With the one mighty self Yahweh being the true God, before and after the coming of Jesus, I do not see a core mutation at all, not of basic theology.
… is this triad, small-t trinity, or whatever anything special in Christianity, including Jewish Christianity, or not? In your interview with Sean Finnegan I think you imply that it is special if the Bible might indeed be “all about” the small-t trinity. My Triune Hub hypothesis attempts to provide precisely the “thing” that we need in the absence of a first century Triune God. Expanding on Larry Hurtado’s comments about how central Jesus is to God discourse for the first-century church, the accepted parlance of “mutation” by leading scholars such as Hurtado, Crossan and NT Wright, and the “Jewishness” of some of the sources that even correct misconstrual of Jesus’ baptism with respect to his predecessor John (cf Acts 8:16, Matt 28:19, Didache 7:1 and even “unsuccessful mutation” of GThomas 44:1-3), the mutation I am proposing is that the central religious *space* or focus now includes a consistent articulation with the Son and Spirit. “Personhood” discussions aside, these three appear equally individuated in these significant references and to share **hitherto** (albeit with some conceptual “foreshadowing”) – apperently – unassignable – divine (aka religiously-central) prerogatives.

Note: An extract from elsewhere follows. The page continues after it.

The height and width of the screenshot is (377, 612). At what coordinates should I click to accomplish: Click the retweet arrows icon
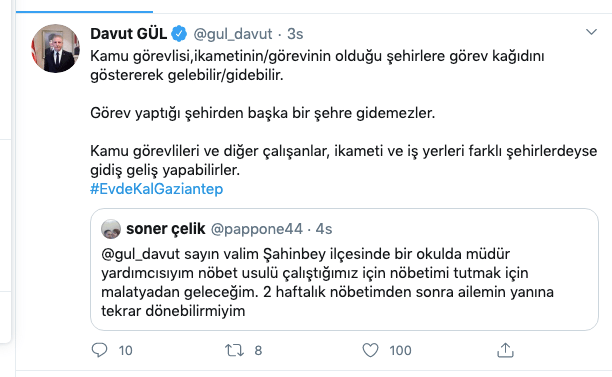point(234,350)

It seems to me that you are describing mainly changes of practice, that is the worship of the exalted Jesus alongside God, and perhaps a different style of talking about God’s spirit. The big change of belief, is the change in the understanding of the role of God’s unique and Messiah, right? And there’s a changed view about God’s plan for the world, and how Israel and the Messiah fit into that.

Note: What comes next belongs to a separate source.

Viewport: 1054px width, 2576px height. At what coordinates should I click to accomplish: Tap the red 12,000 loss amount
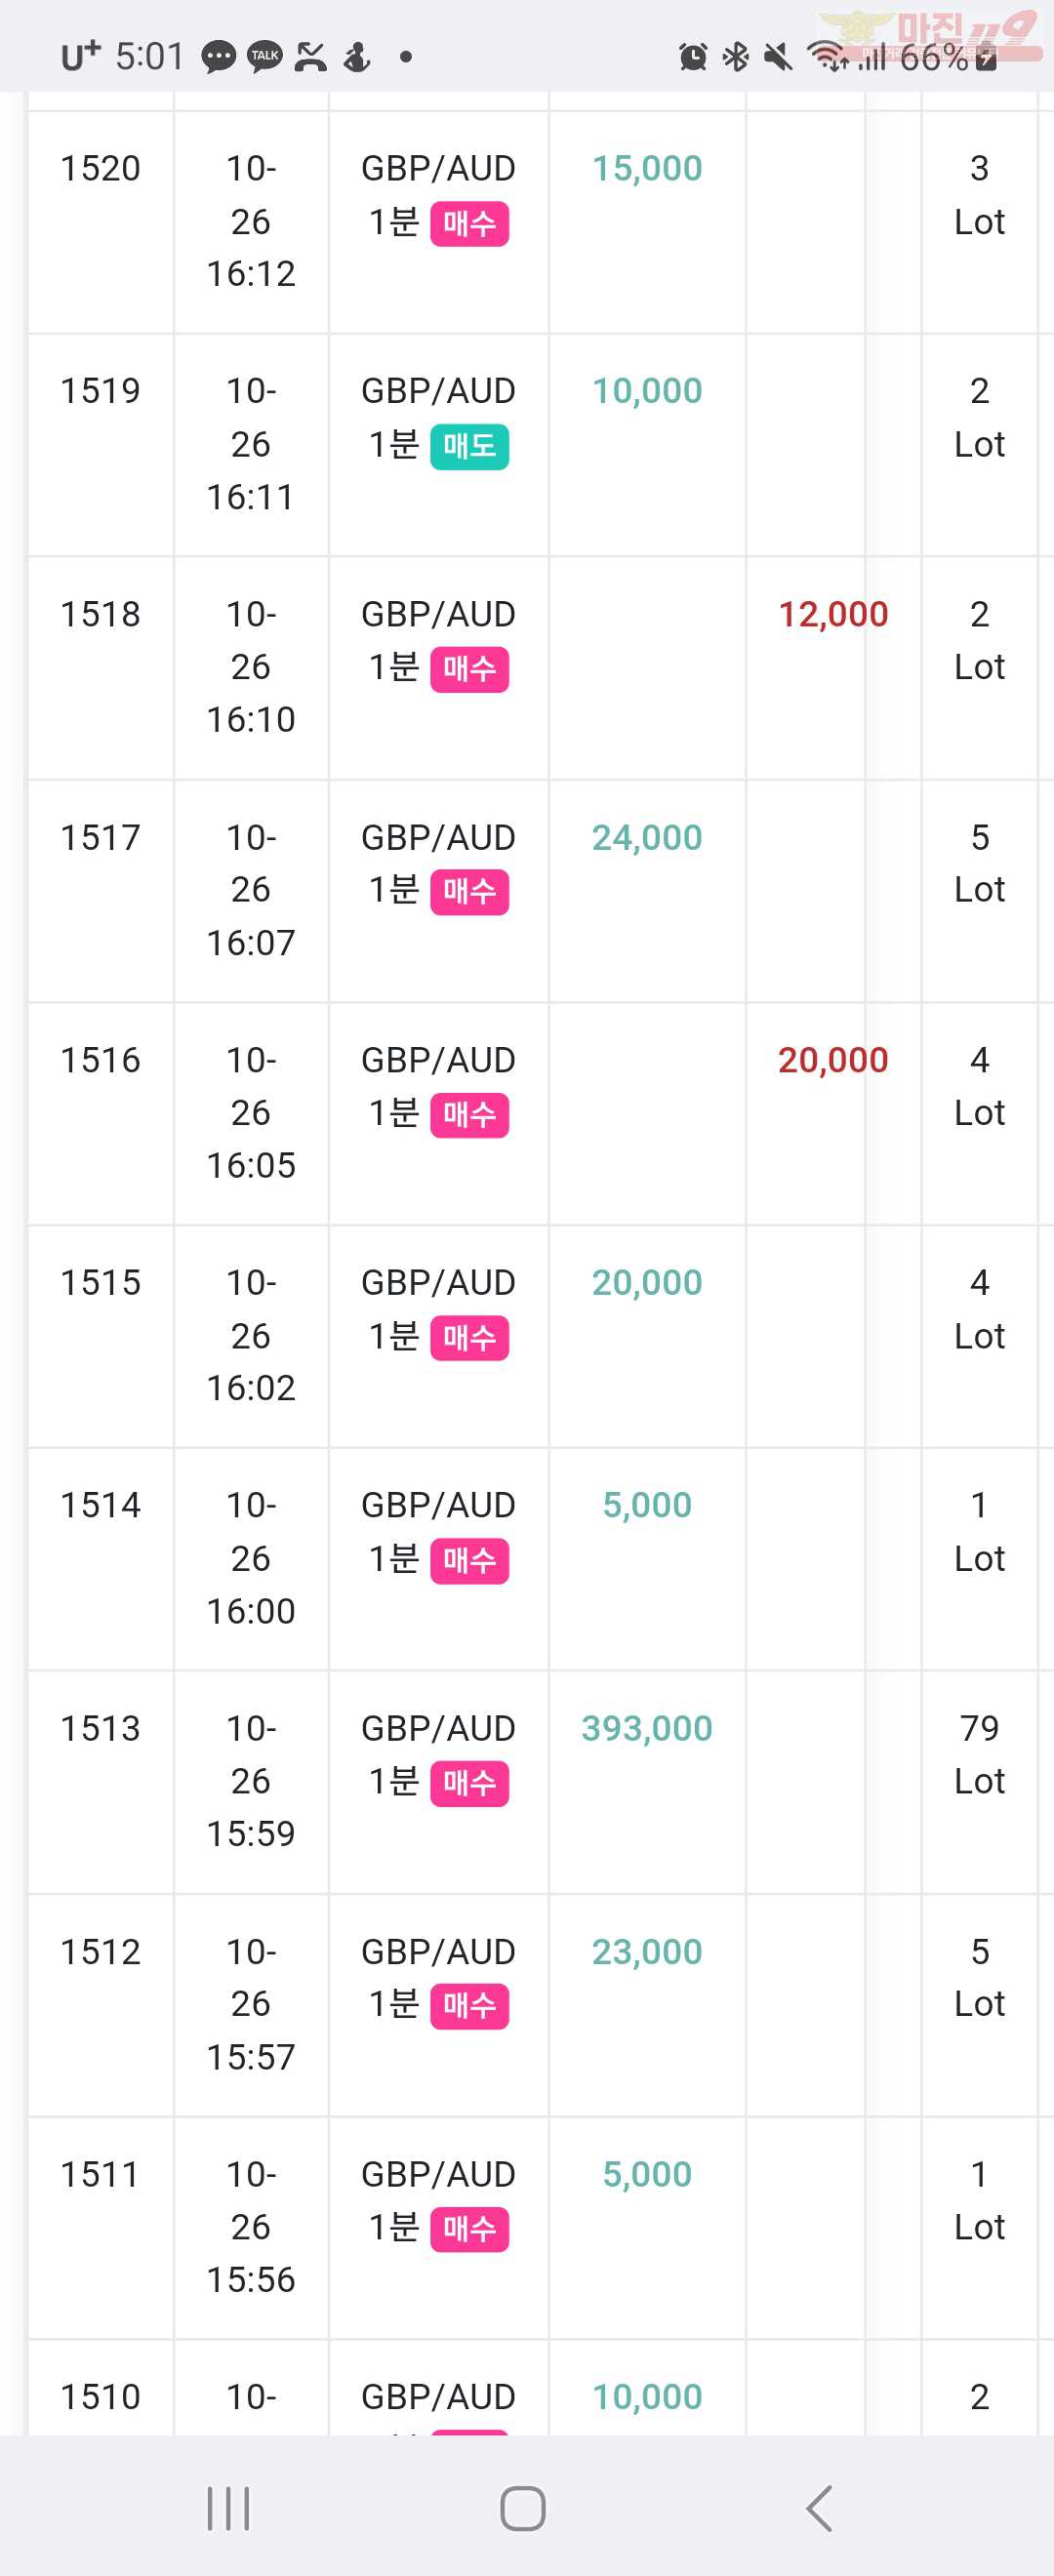click(x=833, y=614)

I have the impression that you’re groping for a sort of middle ground between unitarianism and trinitarianism. I don’t see why we need that though. You just have humanitarians at first, then a mix of humanitarian and subordinationist unitarians in the next two centuries, with various modalistic monarchians around as well, from the end of the 2nd c. on. On the whole, the situation is quite mixed about the holy spirit, but by the fourth century have the impression that more than not were thinking of this has the third greatest being, along the lines of the second and lesser Logos, to put it crudely. I think this must have helped along by the Greek fashion for triads that clearly influenced theologians in the 100s and 200s. But the miahypostatic side in the 4th c. would have thought the spirit was just an effect or emanation or aspect of God. And we know that the spirit it was still a lively subject of debate even right when it was shutdown in 381.
Before, you’ve expressed incredulity at the idea that mainstream Christianity could go from a unipersonal God to a tripersonal one, in the 4th c. I agree that at first glance, this is a big surprise. But I think I sort of see how it went, in the minds of some of the speculators whose views prevailed. At least, I’m starting to. Long story, though.